Pembangunan Pelabuhan Surabaya Dan Kehidupan Sosial Ekonomi Di Sekitarnya Pada Abad XX

0
2760
Buku "Pembangunan Pelabuhan Surabaya Dan Kehidupan Sosial Ekonomi Di Sekitarnya Pada Abad XX"

Sri Retna Astuti
Dwi Ratna Nurhajarini
Nurdiyanto

Buku tentang “pembangunan pelabuhan surabaya dan Kehidupan sosial ekonomi di sekitarnya pada abad XX” mengupas tentang sejarah pelabuhan Surabaya di masa abad XX dengan segala aktivitas ekonomi serta aspek-aspek yang saling mempengaruhi eksistensi pelabuhan Surabaya hingga di masa republik. Alasan pembangungan pelabuhan Surabaya karena tidak terpenuhinya kapasitas pelabuhan Kalimas dalam menampung aktivitas perdagangan sehingga membutuhkan sarana yang lebih memadai . Pelabuhan Surabaya dibangun dengan dilengkapi dermaga, gudang tempat bongkar-muat, serta jaringan transportasi. Pemerintah mengelola pelabuhan dalam sistem havenbedrif (usaha pelabuhan) di bawah wewenang Burgelijke Openbare Werken (BOW). Pembangunan pelabuhan yang pesat di awal abad XX terhenti tatkala Jepang menguasai Jawa. Kondisi pelabuhan beserta fasilitasnya banyak yang rusak akibat perang. Masa kemerdekaan pemerintah Republik Indonesia belum segera mampu memperbaiki dan mengembangkan pelabuhan. Pembangunan pelabuhan ternyata tidak sejalan dengan realitas harapan yang terjadi. Aktivitas ekonomi di pelabuhan yang sangat pesat tidak hanya mengundang para pencari kerja namun juga melahirkan penyakit sosial, yaitu maraknya prostitusi.

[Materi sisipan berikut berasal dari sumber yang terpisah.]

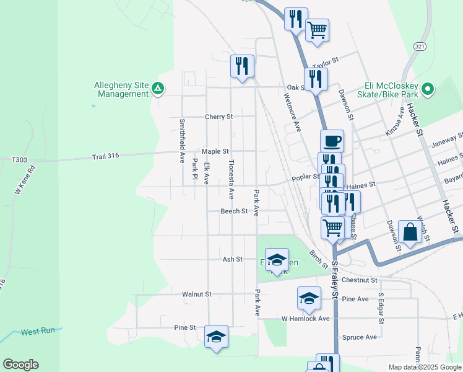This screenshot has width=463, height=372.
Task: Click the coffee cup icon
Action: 332,141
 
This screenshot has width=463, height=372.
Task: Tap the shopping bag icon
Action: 410,232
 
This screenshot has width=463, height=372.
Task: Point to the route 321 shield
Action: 420,46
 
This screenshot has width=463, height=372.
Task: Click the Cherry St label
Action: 219,117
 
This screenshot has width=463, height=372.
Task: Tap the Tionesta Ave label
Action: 231,179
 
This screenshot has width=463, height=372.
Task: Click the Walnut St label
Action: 197,294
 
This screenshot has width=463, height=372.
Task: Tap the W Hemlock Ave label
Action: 306,319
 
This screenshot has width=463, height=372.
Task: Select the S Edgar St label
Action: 380,308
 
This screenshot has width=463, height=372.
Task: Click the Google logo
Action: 20,365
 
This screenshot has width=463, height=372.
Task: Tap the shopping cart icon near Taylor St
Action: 317,29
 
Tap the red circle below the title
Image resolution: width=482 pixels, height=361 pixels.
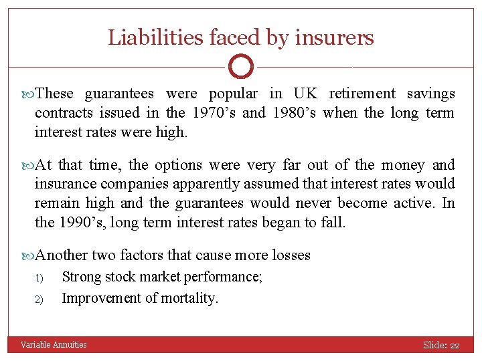[240, 67]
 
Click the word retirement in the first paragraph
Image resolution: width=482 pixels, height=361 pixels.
[362, 94]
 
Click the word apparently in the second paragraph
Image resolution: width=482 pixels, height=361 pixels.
[246, 183]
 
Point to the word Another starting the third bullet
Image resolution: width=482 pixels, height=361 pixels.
[62, 255]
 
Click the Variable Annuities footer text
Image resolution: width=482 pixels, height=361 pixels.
[54, 345]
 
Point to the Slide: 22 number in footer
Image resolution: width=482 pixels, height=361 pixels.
[440, 345]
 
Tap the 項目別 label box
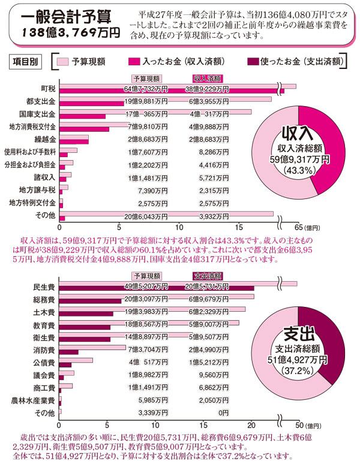[25, 61]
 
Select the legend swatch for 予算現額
[63, 61]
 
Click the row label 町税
[49, 88]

Aspek yang menyebabkan pemerintah kolonial membangun pelabuhan yang modern di Surabaya menggantikan Pelabuhan Kalimas adalah adanya kegiatan perdagangan di Surabaya yang terus meningkat baik dari sektor eksport maupun import. Komoditas ekspor melalui Pelabuhan Surabaya di dominasi oleh gula. Hal itu karena dukungan daerah hinterland Surabaya yang merupakan daerah produsen tanaman tropis. Perdagangan di Surabaya yang melalui Pelabuhan Kalimas pada akhirnya tidak mampu mendukung pesatnya perdagangan yang membutuhkan sarana dan prasarana transportasi, pergudangan bongkar muat yang cepat dan efektif. Setelah melalui pembahasan yang panjang akhirnya pemerintah Hindia Belanda membangun pelabuhan baru yang modern. Pelabuhan baru dilengkapi dengan beberapa dermaga untuk tempat berlabuh kapal-kapal besar, gudang, jaringan transportasi (kereta api, trem dan jalan raya), perkantoran dan juga galangan kapal dan angkatan laut yang lokasinya tidak jauh dari pelabuhan. Pemerintah mengelola pelabuhan dalam sistem havenbedrif (usaha pelabuhan) di bawah wewenang BOW. Pembangunan pelabuhan yang pesat di awal abad XX terhenti tatkala Jepang menguasai Jawa. Kondisi pelabuhan beserta fasilitasnya banyak yang rusak akibat perang. Masa kemerdekaan pemerintah Republik Indonesia belum segera mampu memperbaiki dan mengembangkan pelabuhan. Pembangunan fisik baru dimulai setelah tahun 1970 an, sementara perdagangan dan pelayaran baru menunjukkan kemajuan di akhir tahun 1960 an. Bersamaan dengan itu pemerintah mengembangkan industri maritim dengan menghidupkan Marine Etablissement dan Droogdok Maatschappij yang ketika nasionalisasi namanya berubah menjadi PT. PAL dan PT. DOK dan Perkapalan. Pelabuhan Surabaya sebagai pusat perdagangan sejak masa kolonial menjadi tumpuan bagi para pekerja baik sebagai pekerja tetap ataupun pekerja (buruh/kuli) lepas. Di samping itu juga membuka peluang bagi para pedagang untuk mencari rejeki di pelabuhan. Namun ternyata pelabuhan yang menjadi daya tarik para pencari kerja juga menimbulkan dampak lain yakni maraknya prostitusi di sekitar pelabuhan. Sementara kegiatan di Pelabuhan Tanjung Perak difungsikan sebagai pelabuhan samudra, Kalimas tetap hidup sebagai pelabuhan rakyat.